Would you return the lines from the one that contains "Task: Click the Quick" to the last line of the entries below, exactly and with nothing added?

Dataset excerpts
--- START ---

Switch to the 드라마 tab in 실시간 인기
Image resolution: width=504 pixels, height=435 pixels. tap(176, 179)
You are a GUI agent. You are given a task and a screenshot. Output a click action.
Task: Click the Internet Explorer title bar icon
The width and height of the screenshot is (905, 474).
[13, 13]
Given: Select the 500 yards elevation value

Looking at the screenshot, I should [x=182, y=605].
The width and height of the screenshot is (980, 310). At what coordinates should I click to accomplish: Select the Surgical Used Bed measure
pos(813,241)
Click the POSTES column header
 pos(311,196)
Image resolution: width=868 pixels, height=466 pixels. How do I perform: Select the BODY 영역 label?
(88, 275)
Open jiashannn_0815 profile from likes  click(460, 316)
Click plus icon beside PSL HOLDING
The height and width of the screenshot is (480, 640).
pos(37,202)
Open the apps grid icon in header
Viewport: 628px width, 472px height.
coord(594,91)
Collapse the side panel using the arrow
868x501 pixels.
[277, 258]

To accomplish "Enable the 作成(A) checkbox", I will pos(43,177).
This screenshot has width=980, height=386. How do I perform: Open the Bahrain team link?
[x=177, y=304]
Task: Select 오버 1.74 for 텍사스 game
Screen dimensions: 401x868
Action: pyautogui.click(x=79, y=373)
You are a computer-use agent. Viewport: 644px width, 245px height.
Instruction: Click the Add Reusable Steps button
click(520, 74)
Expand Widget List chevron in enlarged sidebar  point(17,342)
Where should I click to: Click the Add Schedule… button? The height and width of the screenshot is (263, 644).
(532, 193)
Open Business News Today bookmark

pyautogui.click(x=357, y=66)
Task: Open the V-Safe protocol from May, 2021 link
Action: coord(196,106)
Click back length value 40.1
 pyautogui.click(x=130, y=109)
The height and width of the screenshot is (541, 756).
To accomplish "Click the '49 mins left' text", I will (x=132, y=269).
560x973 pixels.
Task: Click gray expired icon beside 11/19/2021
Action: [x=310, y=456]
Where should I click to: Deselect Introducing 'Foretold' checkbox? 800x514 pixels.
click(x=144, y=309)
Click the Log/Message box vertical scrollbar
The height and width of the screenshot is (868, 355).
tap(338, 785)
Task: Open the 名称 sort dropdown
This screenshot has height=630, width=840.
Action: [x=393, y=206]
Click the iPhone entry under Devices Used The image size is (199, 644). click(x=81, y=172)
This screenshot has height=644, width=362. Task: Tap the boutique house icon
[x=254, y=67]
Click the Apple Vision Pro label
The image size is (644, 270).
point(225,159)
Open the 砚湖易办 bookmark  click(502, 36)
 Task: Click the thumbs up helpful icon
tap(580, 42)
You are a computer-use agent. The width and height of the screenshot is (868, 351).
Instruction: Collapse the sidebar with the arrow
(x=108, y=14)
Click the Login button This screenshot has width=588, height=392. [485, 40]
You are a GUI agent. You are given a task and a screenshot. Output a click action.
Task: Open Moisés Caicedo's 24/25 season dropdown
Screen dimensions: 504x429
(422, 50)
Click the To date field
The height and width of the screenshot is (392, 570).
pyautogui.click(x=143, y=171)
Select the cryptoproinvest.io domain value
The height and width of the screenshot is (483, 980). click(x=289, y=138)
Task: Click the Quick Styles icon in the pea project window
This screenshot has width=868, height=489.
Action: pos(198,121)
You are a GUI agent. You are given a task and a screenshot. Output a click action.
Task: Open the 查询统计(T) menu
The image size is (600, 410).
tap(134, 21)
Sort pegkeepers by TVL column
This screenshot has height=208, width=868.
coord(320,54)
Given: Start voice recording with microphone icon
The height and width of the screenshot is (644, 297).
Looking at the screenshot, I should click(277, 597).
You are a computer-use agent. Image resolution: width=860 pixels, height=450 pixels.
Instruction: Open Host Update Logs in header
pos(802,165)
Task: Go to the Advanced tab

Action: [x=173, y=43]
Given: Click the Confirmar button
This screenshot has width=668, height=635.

--- END ---

## Task solution
Task: Click the Quick Styles icon in the pea project window
This screenshot has width=868, height=489.
Action: pos(198,121)
You are a GUI agent. You are given a task and a screenshot. Output a click action.
Task: Open the 查询统计(T) menu
The image size is (600, 410).
tap(134, 21)
Sort pegkeepers by TVL column
This screenshot has height=208, width=868.
coord(320,54)
Given: Start voice recording with microphone icon
The height and width of the screenshot is (644, 297).
Looking at the screenshot, I should click(277, 597).
You are a computer-use agent. Image resolution: width=860 pixels, height=450 pixels.
Instruction: Open Host Update Logs in header
pos(802,165)
Task: Go to the Advanced tab

Action: [x=173, y=43]
Given: Click the Confirmar button
This screenshot has width=668, height=635.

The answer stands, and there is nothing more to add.